Kate Middleton honoured the victims of the Manchester Arena terror attack with a subtle addition to her outfit as she joined Prince William to open the official memorial.
The Duke and Duchess of Cambridge attended the ceremony to unveil the Glade of Light memorial, a white marble “halo” bearing the names of those killed in the horrific May 2017 bombing.
For the visit, Kate stunned as she paid tributes to the victims of the terror attack by wearing bumblebee earrings as the bee is a symbol of the city of Manchester and is depicted on many buildings.
The future King opened up about his own grief after the death of his mother Princess Diana in 1997, as he told of the importance of holding on to cherished memories of those who have been lost.
He said: “I remember all too well the shock and grief on the faces of those I met when I visited Manchester in the days following the atrocity.
“And the rawness of emotion at the Commemoration Service held at your Cathedral here, a year later. Five years on, I know the pain and trauma felt by many, has not gone away.
“As someone who lives with their own grief, I also know that what matters most to the bereaved is that those who we have lost are not forgotten. There is comfort in remembering. In acknowledging, while taken horribly soon, they lived. They changed our lives.
“They were loved and are loved. It is why memorials such as the Glade of Light are so important. Why Catherine and I wanted to be amongst you today.”
After they went to a private reception inside Manchester Cathedral to speak to some of the bereaved families and those involved in the response effort.
The victims of the attack were slaughtered at the end of an Ariana Grande concert on the evening of May 22, 2017.
Bomber Salman Abedi, 22, detonated a home made bomb hidden in a rucksack, wreaking havoc on a night of joy which ended in devastation.

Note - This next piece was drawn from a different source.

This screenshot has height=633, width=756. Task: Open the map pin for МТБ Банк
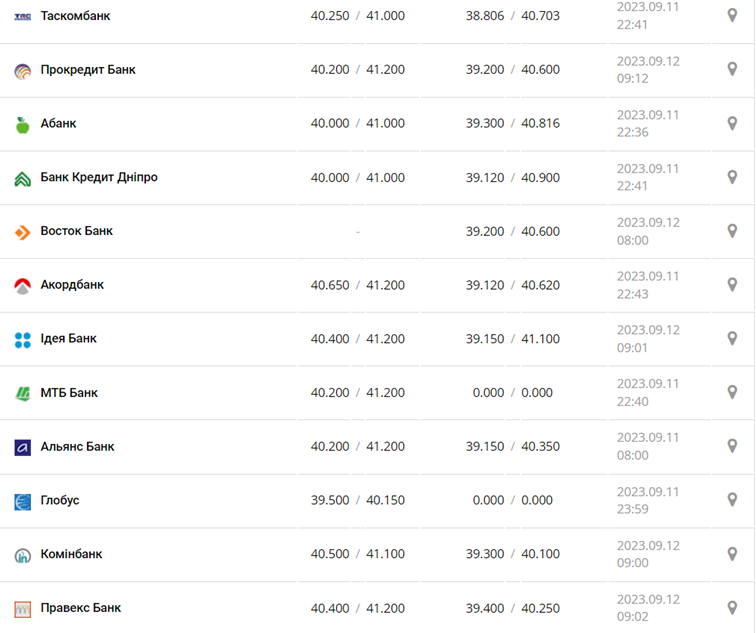click(732, 393)
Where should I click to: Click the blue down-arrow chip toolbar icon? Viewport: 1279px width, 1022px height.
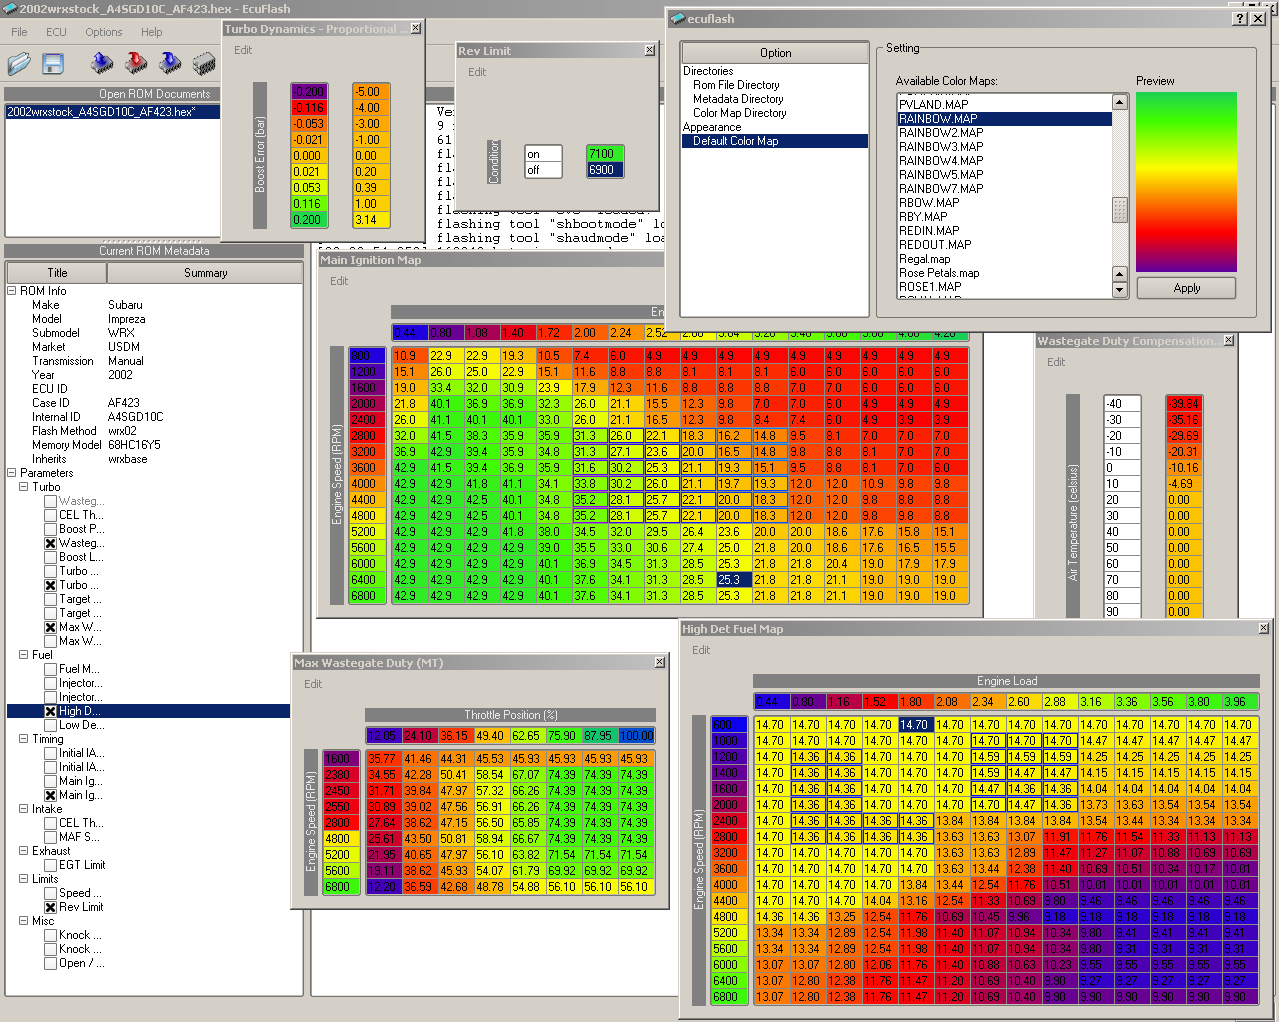(171, 64)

Over 1,000 people were injured and of the 22 people who were killed, six were children, the youngest, Saffie-Rose Rouyssos, was just eight.

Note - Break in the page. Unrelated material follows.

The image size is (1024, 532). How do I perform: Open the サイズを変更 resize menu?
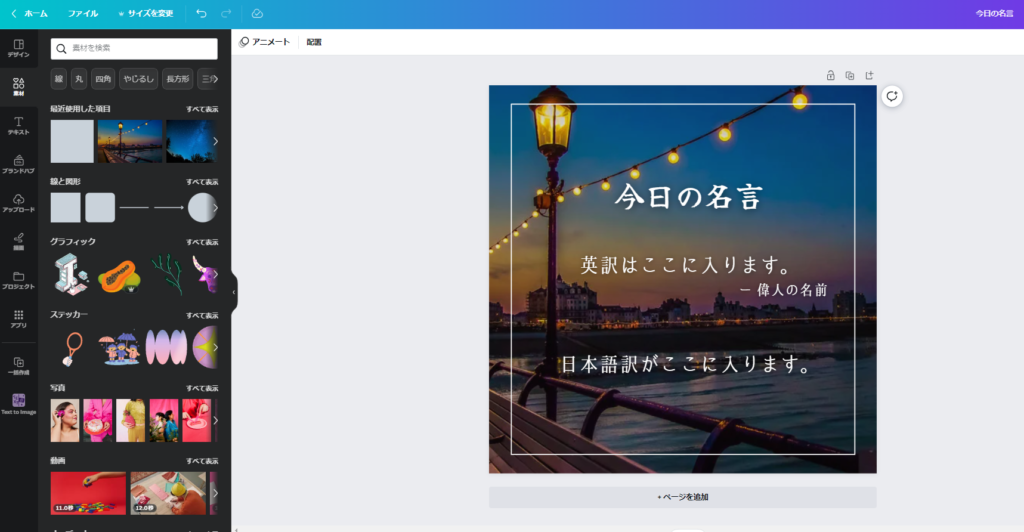click(x=145, y=14)
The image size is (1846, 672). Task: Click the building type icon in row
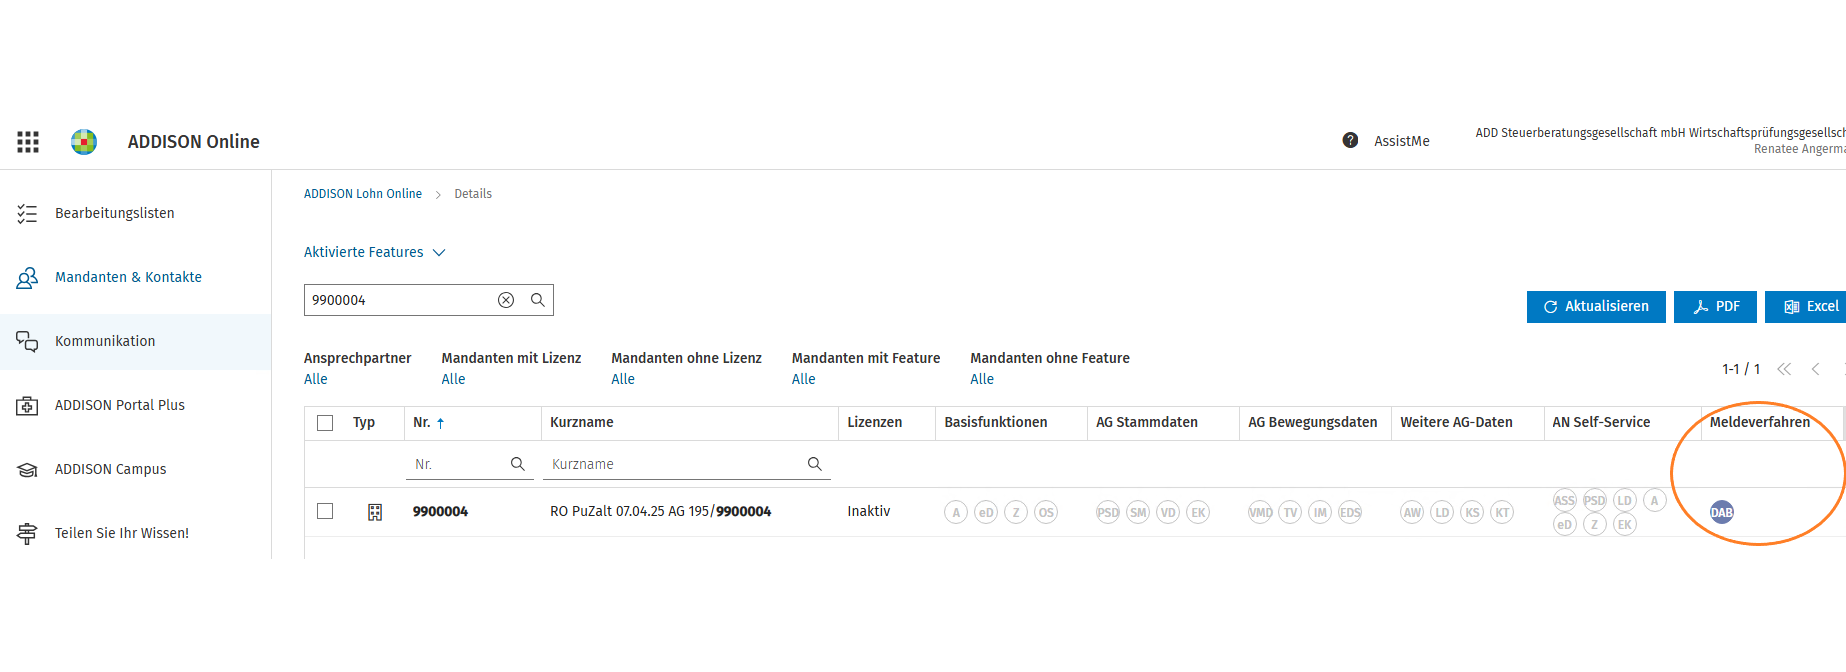pyautogui.click(x=375, y=512)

In honour of those who perished in the attack which rocked the nation, the Glade of Light Memorial was commissioned to act as a place of hope and solace for the families.
The monument, designed and constructed in consultation with the families of victims, will serve as a reminder for a city which came together after being left devastated by the assault.

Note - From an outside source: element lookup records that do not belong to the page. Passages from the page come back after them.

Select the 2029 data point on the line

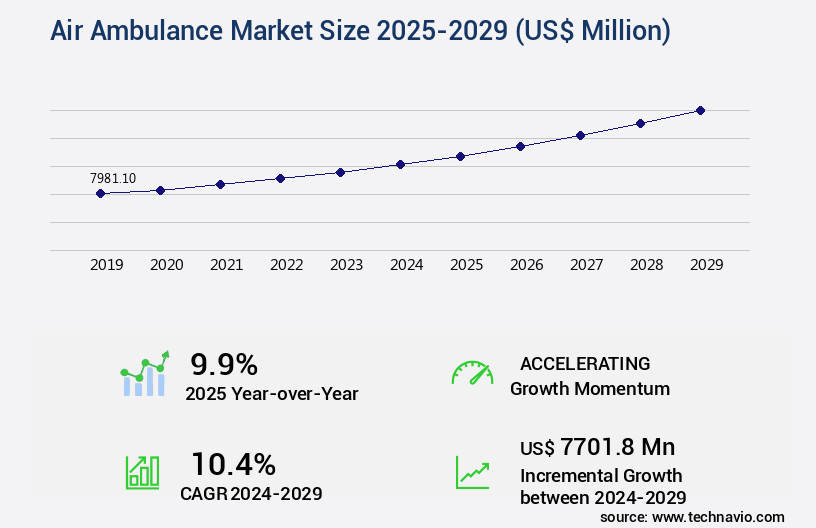[x=700, y=110]
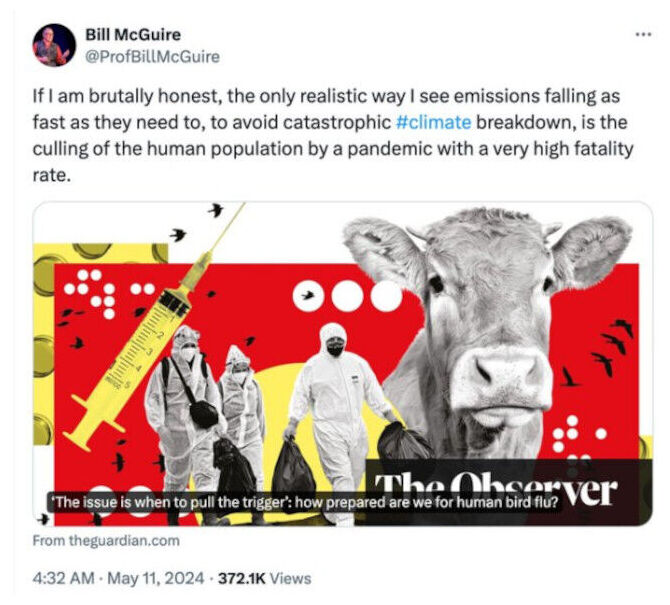
Task: Open Bill McGuire's profile avatar
Action: click(x=54, y=45)
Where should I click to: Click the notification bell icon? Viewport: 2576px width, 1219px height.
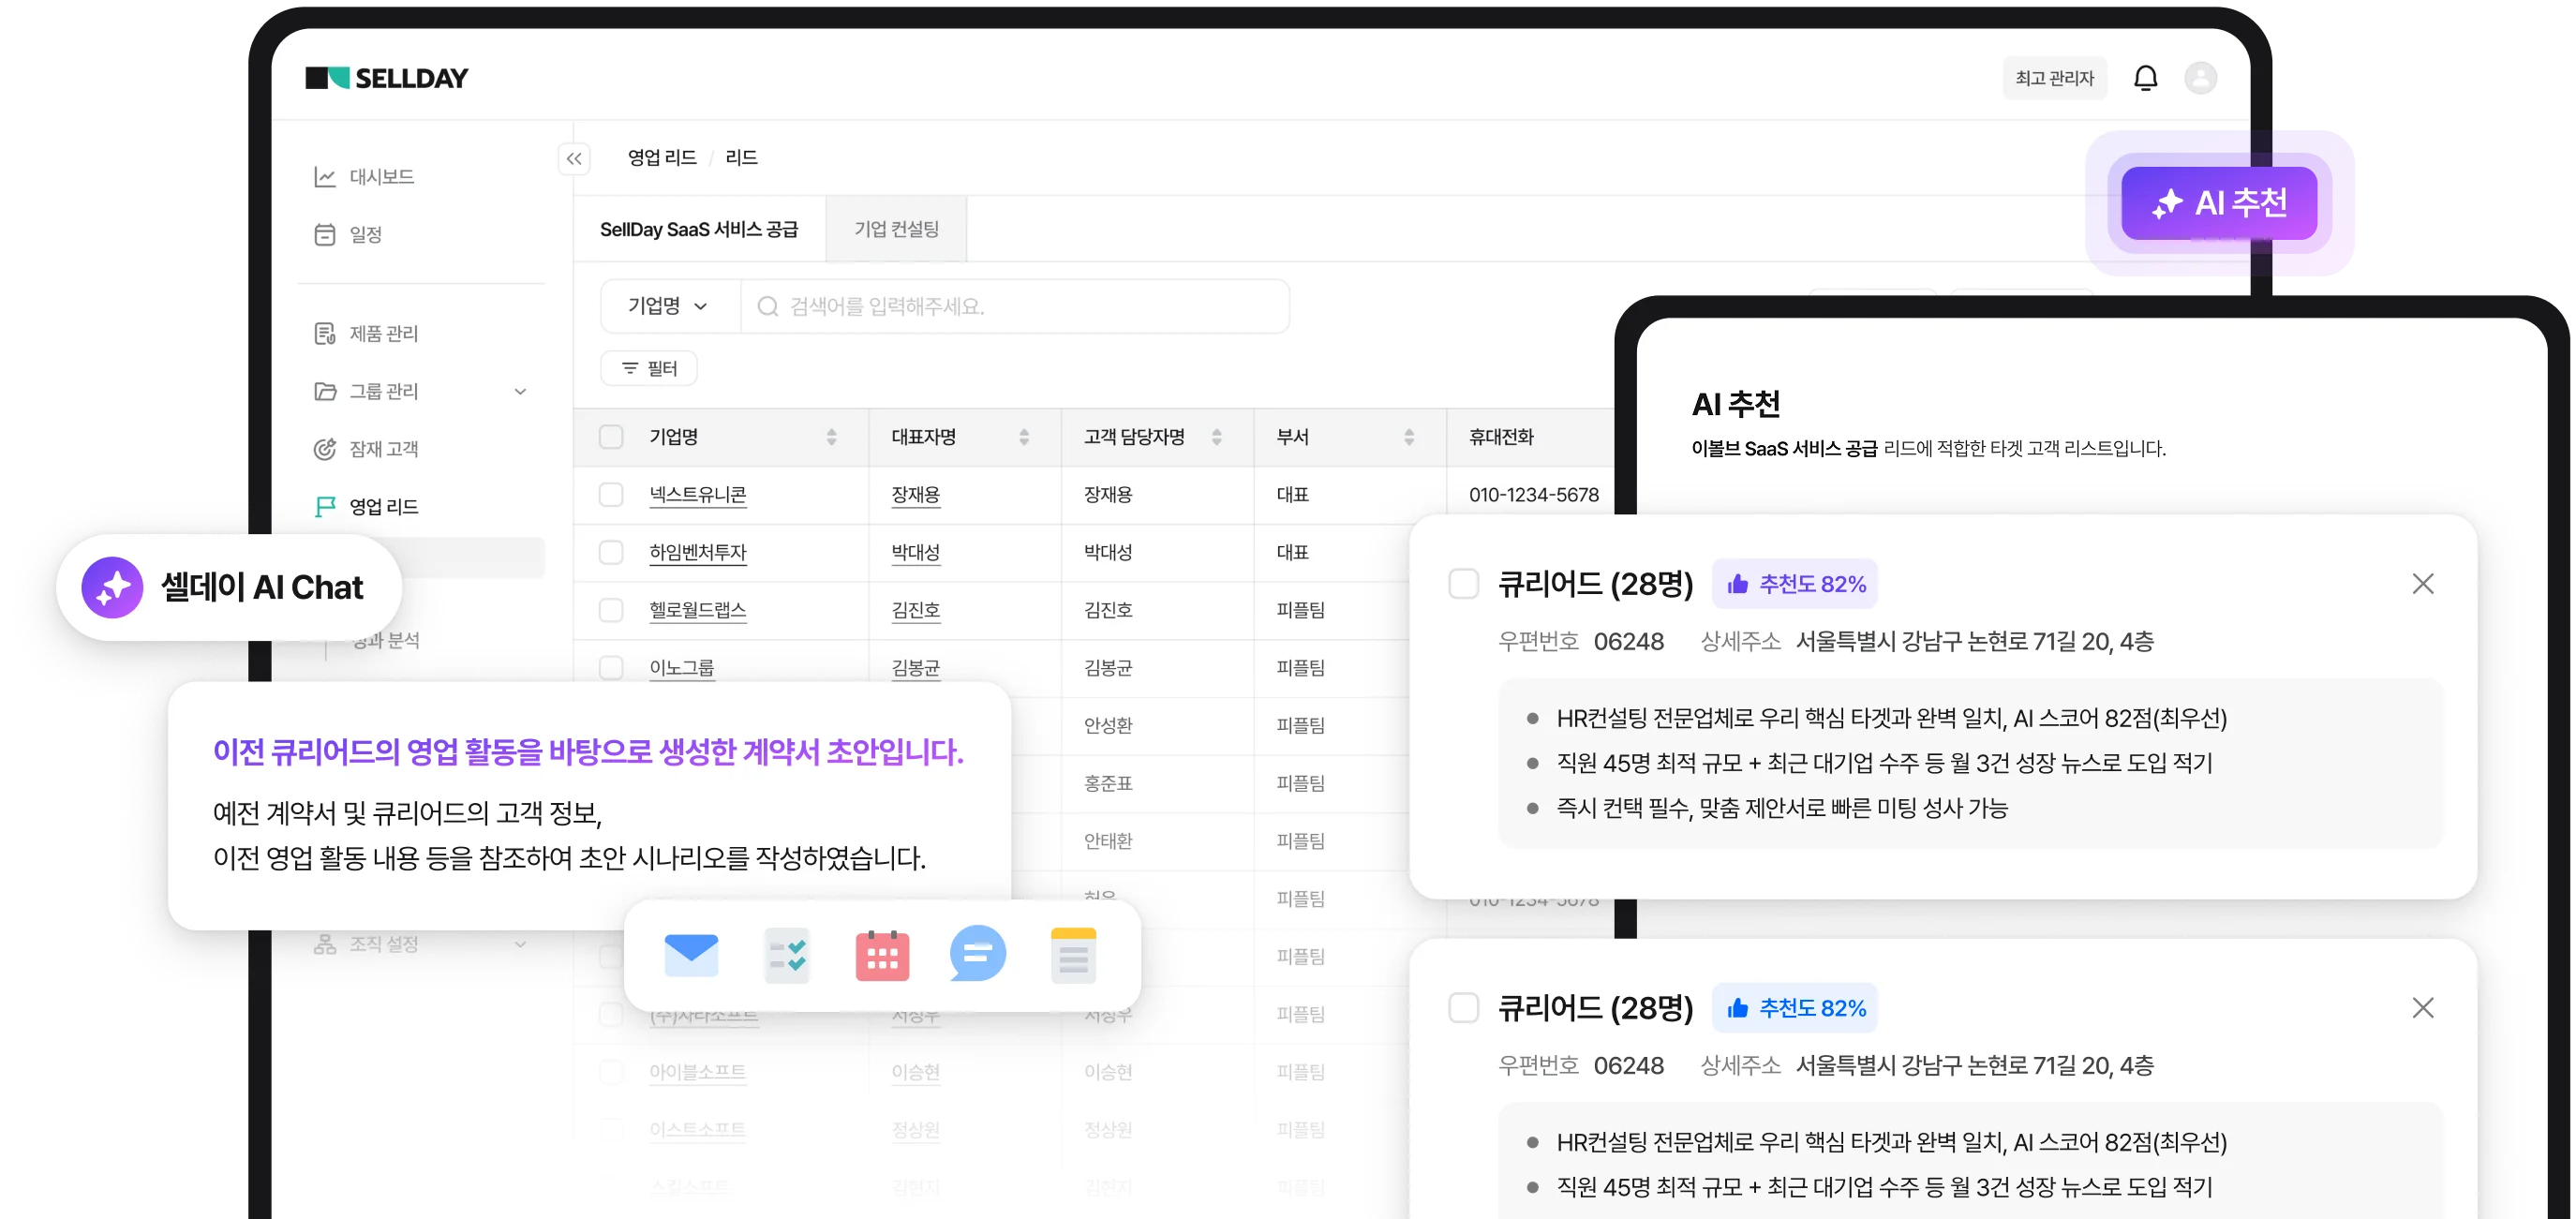point(2145,78)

The Glade of Light was designed to be a living memorial, a tranquil garden space for remembrance and reflection, featuring plants which grow naturally in the UK countryside selected to provide year-round colour and echo the changing seasons.
It had already been a busy day for William, who earlier in the day attended the State Opening of Parliament for the very first time.
It was only announced last night that he would be attending after his grandmother the Queen pulled out of the event due to mobility issues.
Heir to the throne Prince Charles, in his Admiral of the Fleet uniform, took on the monarch’s constitutional duty in the House of Lords amid the pomp and ceremony of the State Opening.
It is the first time in nearly 60 years that the Queen, 96, has missed the occasion.
The 73-year-old prince sat not on the sovereign’s throne, which had been removed, but on the consort’s throne, which used to be occupied by his father, the Duke of Edinburgh, and which Charles has used in recent years.
A space remained next to him, where the Queen’s missing throne is usually located, under the opulent canopy, with the monarch’s Imperial State Crown in front on a velvet cushion.
On either side of Charles were William, in a morning coat, at his first State Opening, and the Duchess of Cornwall, wearing a day dress and hat, in the Chairs of State.